I don't remember what age I was when I first read Stephen King. I'd seen bits and pieces of the Tobe Hooper-helmed Salem's Lot miniseries on TV several times (I think it was on every Halloween for a while there in the '70s) before I was 10, and I'd seen commercials for Kubrick's The Shining. But I don't think I actually read King until I was 13 or so. And boy, did I read him: I read all of him. Those early books--Carrie, Salem's Lot, The Dead Zone, The Shining, The Stand, Pet Cemetery, Christine--really fired up the imagination. King was good at writing ordinary people and dropping them into deep shit. And his terrors always came with quirky humor as a result.

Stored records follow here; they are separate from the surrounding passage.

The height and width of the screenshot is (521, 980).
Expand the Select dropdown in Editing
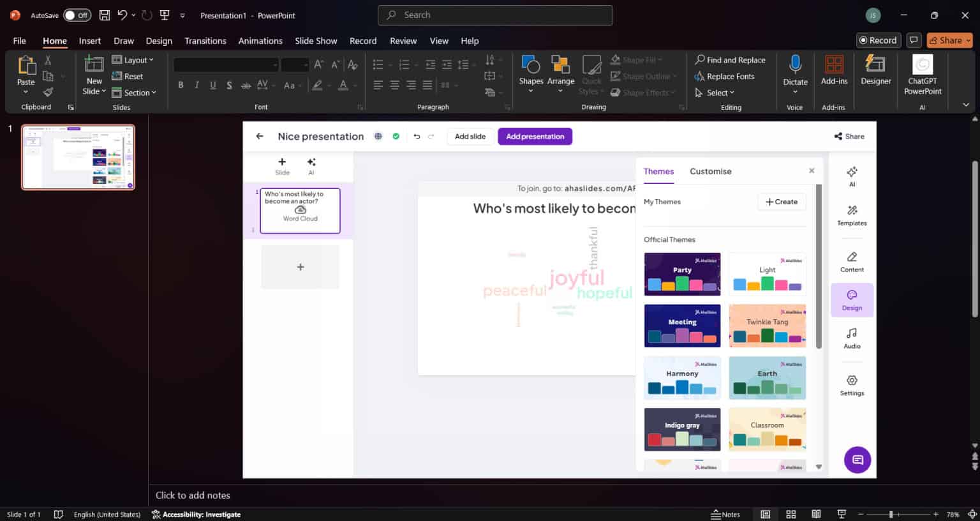pyautogui.click(x=716, y=93)
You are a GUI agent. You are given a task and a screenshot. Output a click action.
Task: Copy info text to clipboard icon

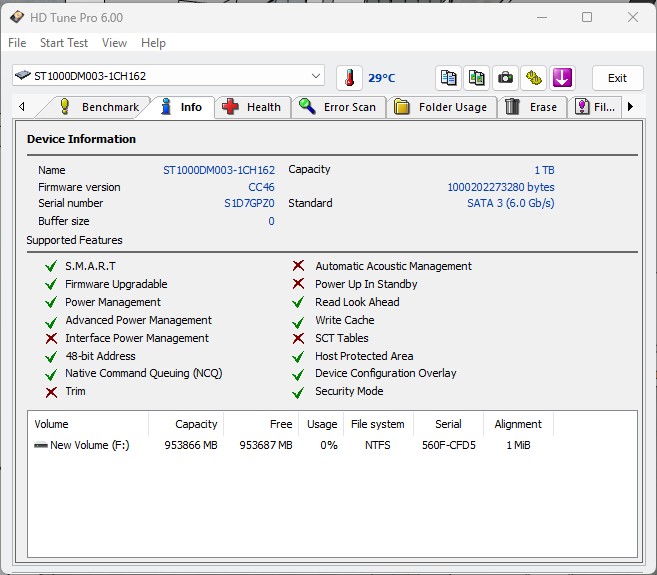coord(449,77)
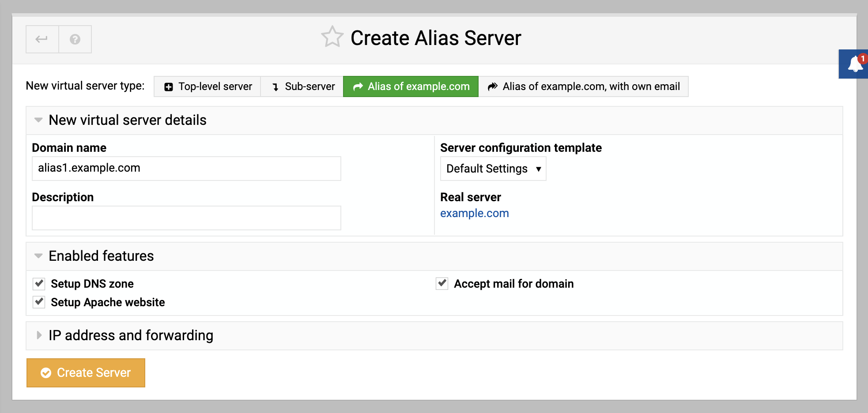The image size is (868, 413).
Task: Click the back arrow icon
Action: pyautogui.click(x=42, y=39)
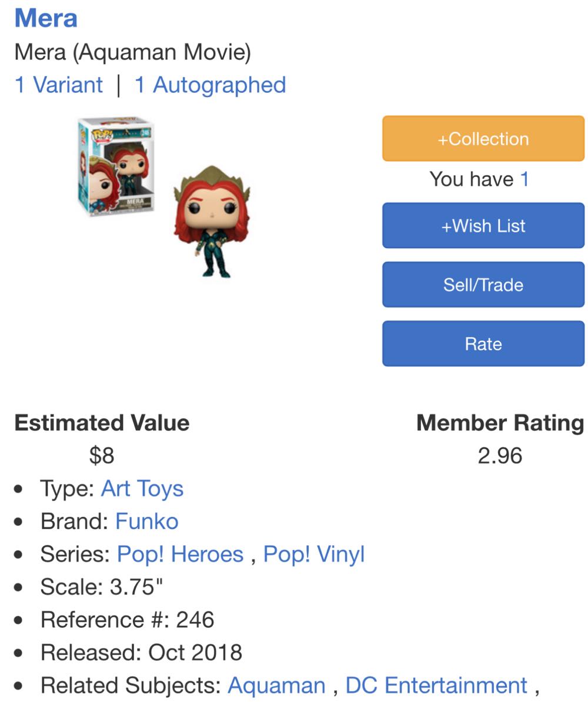View the 1 Variant listing

point(58,84)
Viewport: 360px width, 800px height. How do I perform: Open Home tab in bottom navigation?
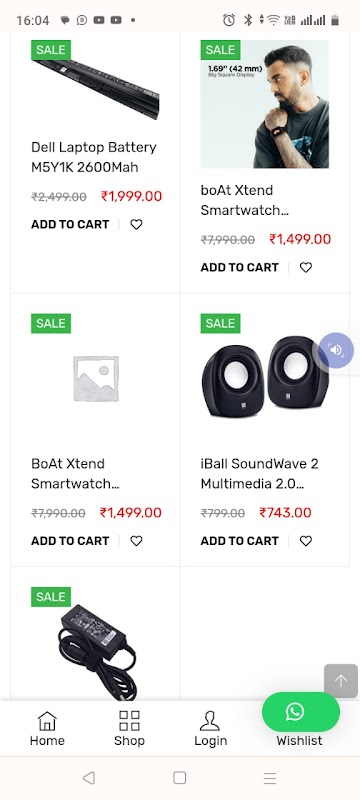(47, 729)
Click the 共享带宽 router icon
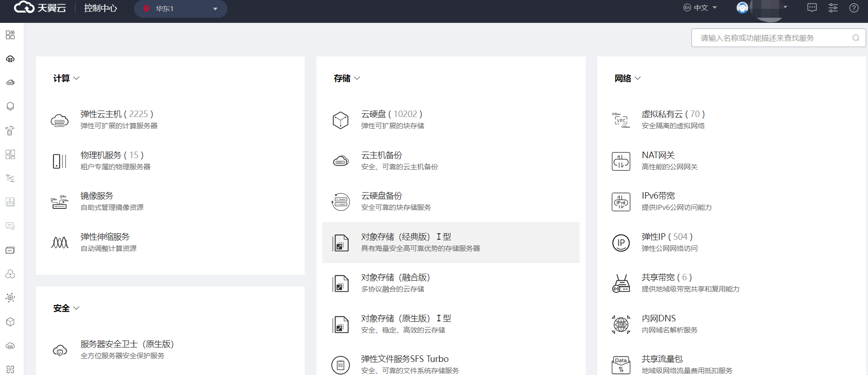This screenshot has height=375, width=868. pyautogui.click(x=621, y=284)
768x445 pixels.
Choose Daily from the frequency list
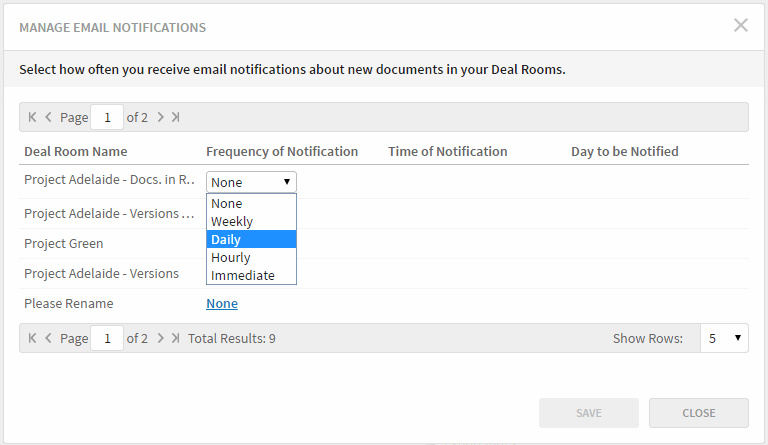point(251,239)
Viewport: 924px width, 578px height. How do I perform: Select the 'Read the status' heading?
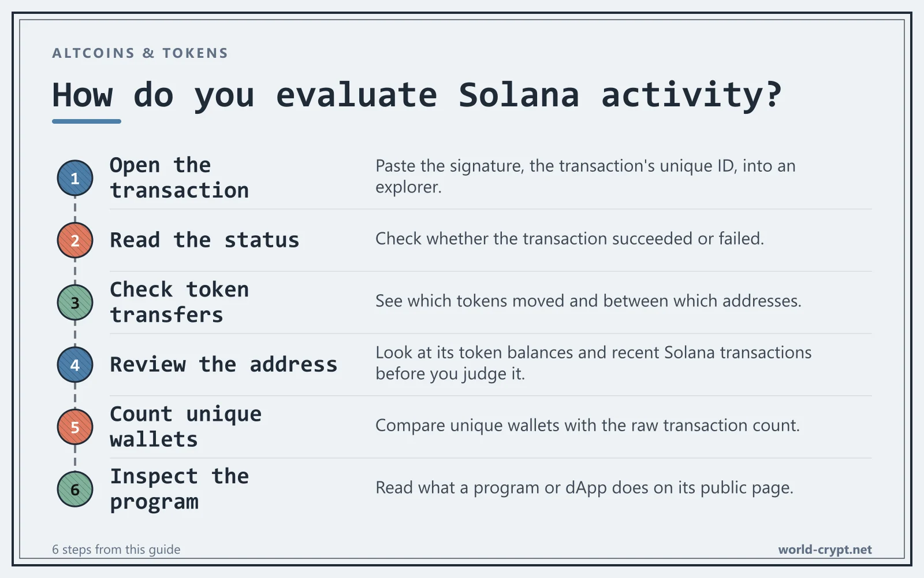tap(204, 240)
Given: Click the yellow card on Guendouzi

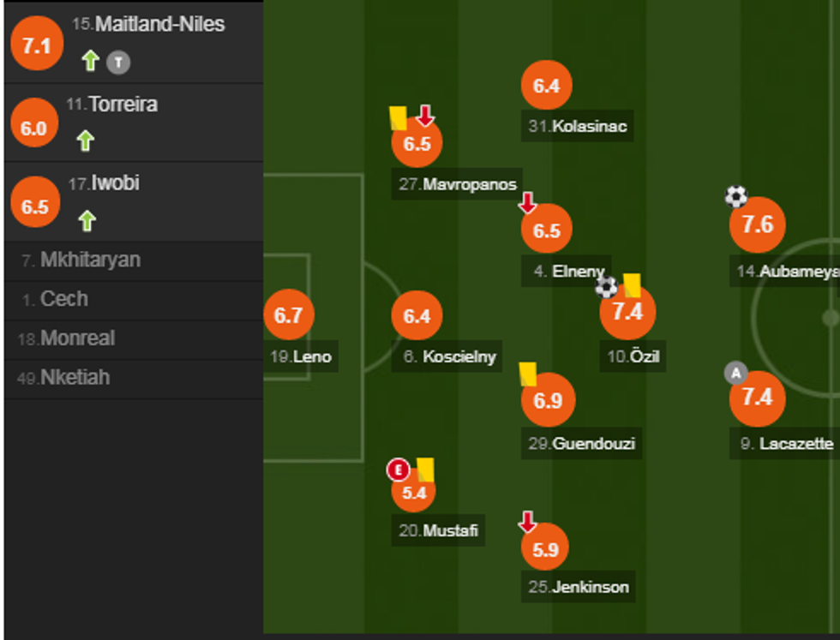Looking at the screenshot, I should [528, 374].
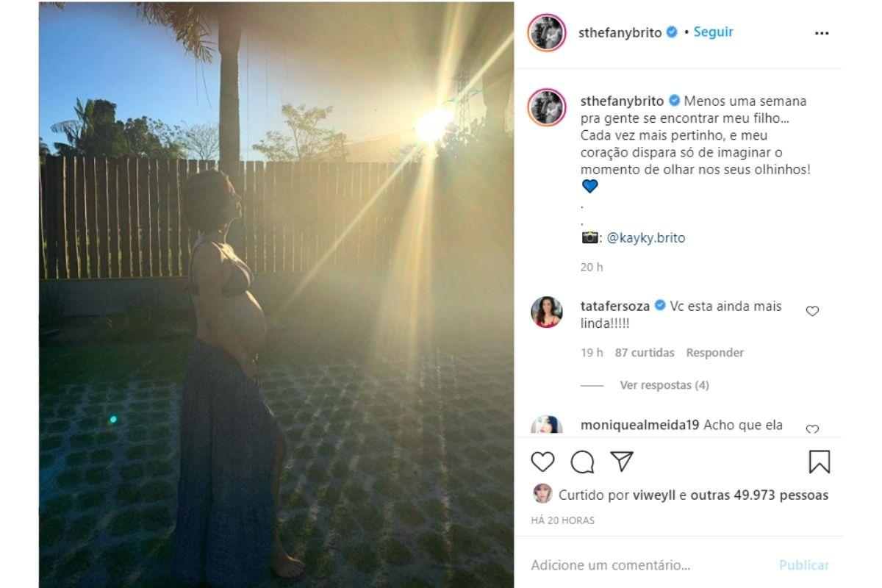Save the post with the bookmark icon

(x=819, y=462)
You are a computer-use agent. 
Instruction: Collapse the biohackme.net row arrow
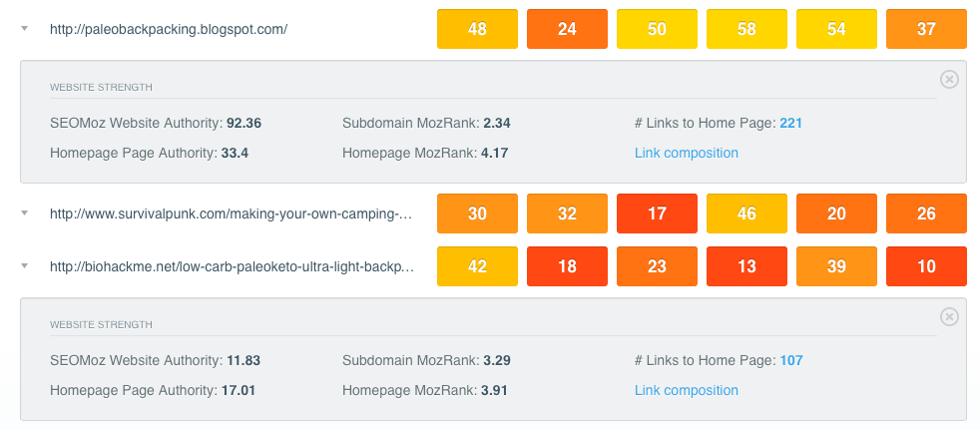24,266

But then I got to high school and King's imagination seemed spent. It was the stupidest, longest fucking piece of trash I'd endured, and as bad as It was, The Tommyknockers was worse. There was a time when King's ideas were ripped off from someplace else, but it was ok (Christine was better than that movie The Car after all). But scary clowns and alien invasion plots were second-rate rip-offs of old Outer Limits episodes. How could a guy capable of something so elegantly creepy as Misery write so much pure dreck?
So, even though King turned me into a big reader, I abandoned him more than 20 years ago. Occasionally I'd miss him, and would re-read something (I discovered in this way that The Shining is actually pretty bad too), and once I even bought a "current" King bestseller, called Desperation, for a long flight to Singapore. Desperation was a stinky turd of a novel, re-affirming my view that King was washed up.
And now, 13 years later, I pick up The Dark Half for the first time, and the old magic was there for at least a while. Yeah, King was ripping off old material again (the B-flick Basket Case and The Birds), but there's a certain depth to this work beyond the mere horror tale. King is struggling with his output, his material, his interest in the macabre, and the moral questions which inevitably come to a thoughtful artist's mind re: responsiblity to the public and society. I thought it was fun.
Why did I choose The Dark Half? Because I couldn't bear to read his latest, which is 1000 pages, and the plot idea is totally ripped off from The Simpsons Movie.